In Paris, a housewife who gave her name as Mrs. Ben-Hassoun, 49, showed her index finger, stained dark green to show she had already voted, having queued for two hours to vote “for a good cause.”
“This is the first time in my life. I’m very proud. I hope it leads to something good,” she said.


Ahlem Laribi, 27, came to vote with her sister alongside many elderly Tunisians in the Mediterranean city of Marseille. “It was useless to vote until now,” she said. “We’re going to try to change things … I’ve always lived in France, but today, I’m 200 percent proud to be Tunisian.”


Dozens of Tunisians braved the rain in Rome to vote in a festive atmosphere. “I’m 57 and I’ve never once voted,” said Aziz Mohammad Hedi.
“Since Jan. 14 we’re really free … these elections are the revolution’s first fruit.”


Sallouha Maslinski, one of around 60,000 Tunisians eligible to vote in Germany, cast her ballot at the embassy in Berlin. “It’s a bit difficult because all of this is new for us,” said the 50-year-old, who has spent almost half her life in Germany.
There are around 1,500 lists to choose from in the vote under the proportional representation system, aimed at avoiding the dominance of any single party, as has been the case for the last 50 years.


In Cairo, where Egyptians inspired by the Tunisian revolt in February toppled their own ruler Hosni Mubarak after over 30 years in power as the Arab Spring gathered momentum, some voters were overcome by emotion.
Votes cast abroad will be counted Saturday and the results announced after voting ends in Tunisia Sunday.
Turnout is the big unknown of the election, the first free vote after two decades of fallen strongman Ben Ali’s rule during which the results of the rigged elections were always known well in advance.

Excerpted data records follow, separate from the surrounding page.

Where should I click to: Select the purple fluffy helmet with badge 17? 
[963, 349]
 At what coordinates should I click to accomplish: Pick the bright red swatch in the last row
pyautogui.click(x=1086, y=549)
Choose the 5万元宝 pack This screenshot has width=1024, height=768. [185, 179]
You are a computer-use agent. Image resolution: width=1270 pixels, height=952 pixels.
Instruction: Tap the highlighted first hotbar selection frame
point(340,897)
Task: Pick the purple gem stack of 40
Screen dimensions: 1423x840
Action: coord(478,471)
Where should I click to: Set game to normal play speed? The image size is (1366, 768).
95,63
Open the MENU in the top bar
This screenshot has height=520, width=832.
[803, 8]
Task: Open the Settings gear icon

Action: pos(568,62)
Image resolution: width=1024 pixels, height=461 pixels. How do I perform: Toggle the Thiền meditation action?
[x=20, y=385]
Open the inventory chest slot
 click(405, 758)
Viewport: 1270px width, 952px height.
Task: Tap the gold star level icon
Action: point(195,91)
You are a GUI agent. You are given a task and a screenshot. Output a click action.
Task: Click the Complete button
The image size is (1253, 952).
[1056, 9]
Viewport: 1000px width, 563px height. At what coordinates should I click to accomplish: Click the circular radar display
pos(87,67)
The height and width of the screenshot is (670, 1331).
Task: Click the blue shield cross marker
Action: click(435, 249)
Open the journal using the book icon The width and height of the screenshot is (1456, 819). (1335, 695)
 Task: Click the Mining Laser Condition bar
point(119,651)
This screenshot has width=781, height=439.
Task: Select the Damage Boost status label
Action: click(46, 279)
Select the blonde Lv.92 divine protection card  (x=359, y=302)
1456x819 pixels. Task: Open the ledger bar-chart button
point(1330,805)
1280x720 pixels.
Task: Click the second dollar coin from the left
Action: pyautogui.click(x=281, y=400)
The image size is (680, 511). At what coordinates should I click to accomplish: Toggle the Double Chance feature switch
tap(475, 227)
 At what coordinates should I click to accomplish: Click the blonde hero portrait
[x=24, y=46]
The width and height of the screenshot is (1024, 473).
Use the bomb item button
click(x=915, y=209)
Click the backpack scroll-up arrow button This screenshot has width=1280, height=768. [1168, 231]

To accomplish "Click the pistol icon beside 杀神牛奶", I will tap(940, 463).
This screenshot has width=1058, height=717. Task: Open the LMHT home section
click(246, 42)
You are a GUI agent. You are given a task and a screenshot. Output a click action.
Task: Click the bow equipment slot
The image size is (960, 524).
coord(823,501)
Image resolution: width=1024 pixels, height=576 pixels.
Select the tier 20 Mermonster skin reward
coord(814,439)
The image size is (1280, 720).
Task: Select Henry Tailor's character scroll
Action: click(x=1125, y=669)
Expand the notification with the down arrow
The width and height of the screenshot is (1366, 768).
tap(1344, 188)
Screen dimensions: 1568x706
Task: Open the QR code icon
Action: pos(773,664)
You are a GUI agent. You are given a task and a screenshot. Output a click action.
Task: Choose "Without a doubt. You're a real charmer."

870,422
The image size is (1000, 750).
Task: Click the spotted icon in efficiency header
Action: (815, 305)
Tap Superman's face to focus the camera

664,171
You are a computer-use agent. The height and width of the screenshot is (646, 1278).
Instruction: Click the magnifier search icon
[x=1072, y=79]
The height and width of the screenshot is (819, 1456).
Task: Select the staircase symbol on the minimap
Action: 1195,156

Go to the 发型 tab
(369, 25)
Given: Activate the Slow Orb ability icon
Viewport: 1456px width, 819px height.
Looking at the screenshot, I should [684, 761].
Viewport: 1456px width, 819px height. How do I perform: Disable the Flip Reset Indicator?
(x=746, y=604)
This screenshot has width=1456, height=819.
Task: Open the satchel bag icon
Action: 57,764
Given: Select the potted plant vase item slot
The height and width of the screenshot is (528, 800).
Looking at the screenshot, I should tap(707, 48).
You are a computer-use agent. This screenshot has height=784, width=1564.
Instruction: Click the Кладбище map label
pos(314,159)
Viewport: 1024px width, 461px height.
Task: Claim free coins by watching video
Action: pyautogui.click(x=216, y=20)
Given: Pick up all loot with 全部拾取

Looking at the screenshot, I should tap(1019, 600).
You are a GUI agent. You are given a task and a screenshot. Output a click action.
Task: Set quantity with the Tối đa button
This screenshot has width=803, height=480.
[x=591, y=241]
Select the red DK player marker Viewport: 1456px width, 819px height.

Ben Ali, once backed by the West for his supposed role as a rampart against Islamization, fled to Saudi Arabia a month into a leaderless uprising by Tunisians driven to the streets by social injustice, poverty and corruption.
The short transition period was marked by protests against the pace of change and sporadic violence across the country, which is under intense global scrutiny as the spearhead of the fast-spreading Arab Spring.